---------- EXTRACTED TEXT ----------

The Romans coined the name “Palestine” after the destruction of the Jewish Temple in 70 CE and the second Jewish revolt in 135. It is derived from the name of the Philistines, a group of Aegean invaders who settled in the area currently referred to as the Gaza Strip. The Philistines did not have control over the entire region in question for any amount of time, and the Romans used this renaming as a propagandistic way to remove all vestiges of Jewish identity, thus dealing a strong blow to Jewish nationalism in the area at that time.(1) The term “Palestine” has been used in the realm of Biblical studies for many years, however, only recently has the name become a politically charged term, making its use as a geographic term worthless.

The land originally had many names. The Akkadians called it Amurru, their name for the Amorites mentioned in the Bible, and the Hurrites referred to it as Arrapha. The Egyptians of different dynasties had different names for the land; in the Middle Kingdom it was called Retennu, and in the Eighteenth Dynasty it was classified geographically as Kharu (land of the Hurrites) and politically, with the land of Syria included, as Canaan (after the Canaanites). Canaan was also the name given to the land by the Hebrews when they came to it from captivity in Egypt.(2) Due to the uncontested nature of the name, the land will be referred to as “Canaan” for the purposes of this paper.

---------- RECORDS PROVIDED ----------

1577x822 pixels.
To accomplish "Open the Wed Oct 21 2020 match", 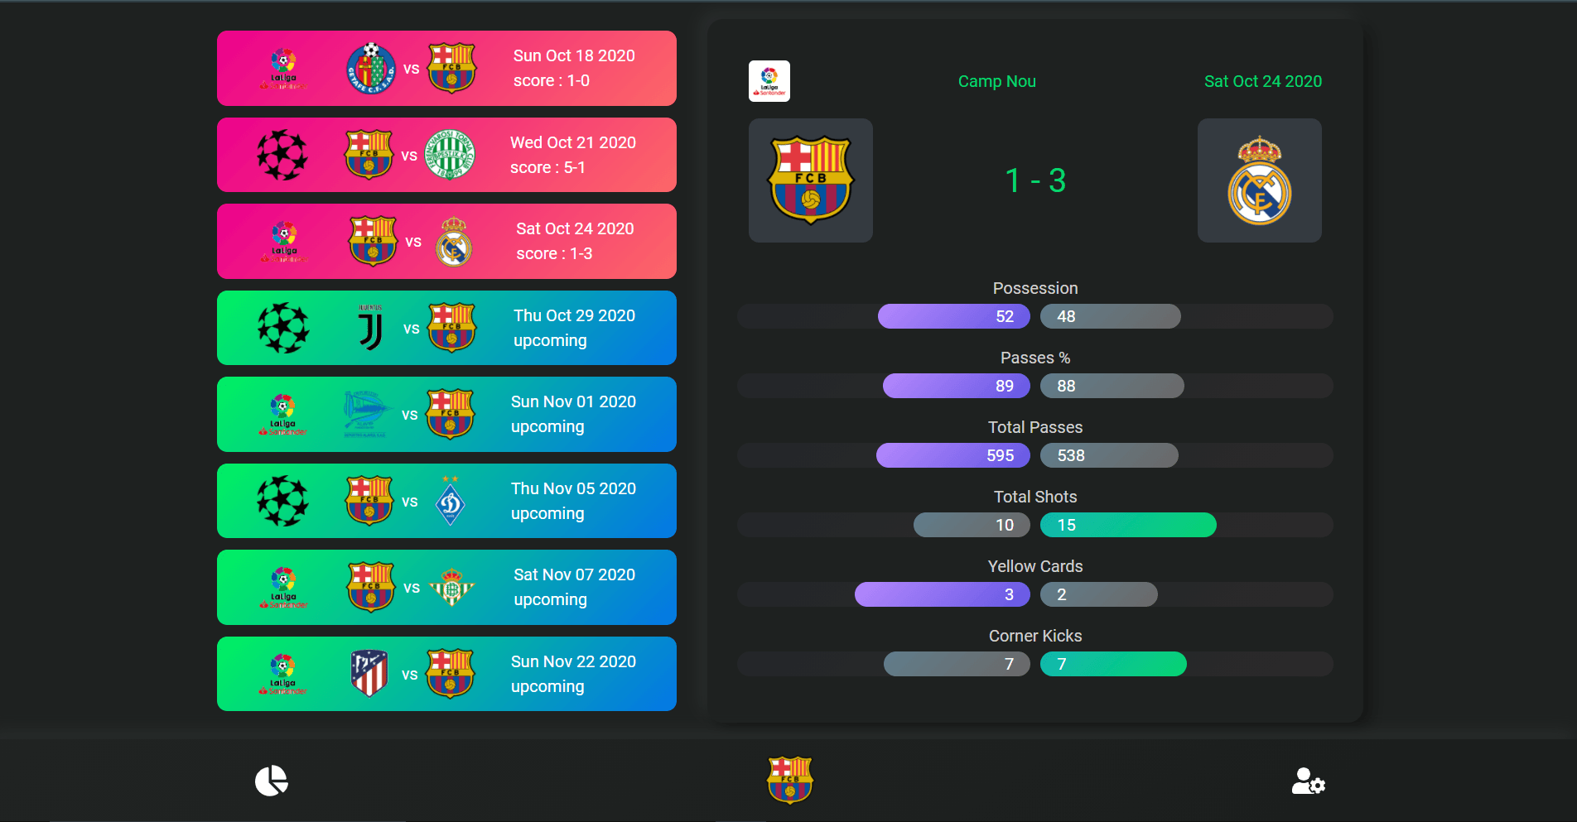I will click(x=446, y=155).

----------
---------- RECORDS PROVIDED ----------

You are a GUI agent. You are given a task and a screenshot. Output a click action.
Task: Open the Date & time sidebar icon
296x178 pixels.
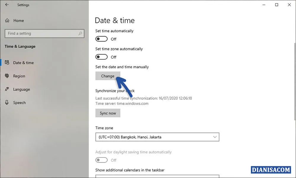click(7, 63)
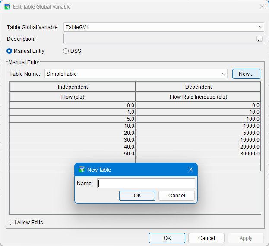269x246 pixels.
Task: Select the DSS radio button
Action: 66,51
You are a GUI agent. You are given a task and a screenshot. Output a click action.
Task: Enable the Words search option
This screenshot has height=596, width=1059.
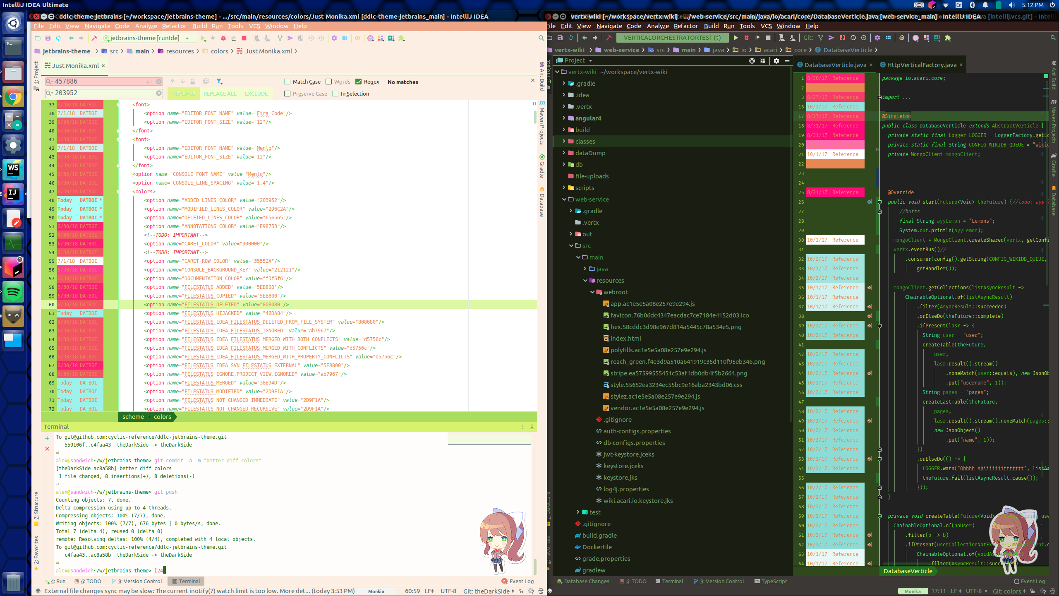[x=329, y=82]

----------

DIRECTIVES:
[1] In the passage on the land's names, what name did the Akkadians use for the land?
[2] Set down word for word the part of the passage on the land's names that runs from "The land originally" up to and including "of this paper.".

RESULTS FOR THE EXERCISE:
[1] Amurru

[2]
The land originally had many names. The Akkadians called it Amurru, their name for the Amorites mentioned in the Bible, and the Hurrites referred to it as Arrapha. The Egyptians of different dynasties had different names for the land; in the Middle Kingdom it was called Retennu, and in the Eighteenth Dynasty it was classified geographically as Kharu (land of the Hurrites) and politically, with the land of Syria included, as Canaan (after the Canaanites). Canaan was also the name given to the land by the Hebrews when they came to it from captivity in Egypt.(2) Due to the uncontested nature of the name, the land will be referred to as “Canaan” for the purposes of this paper.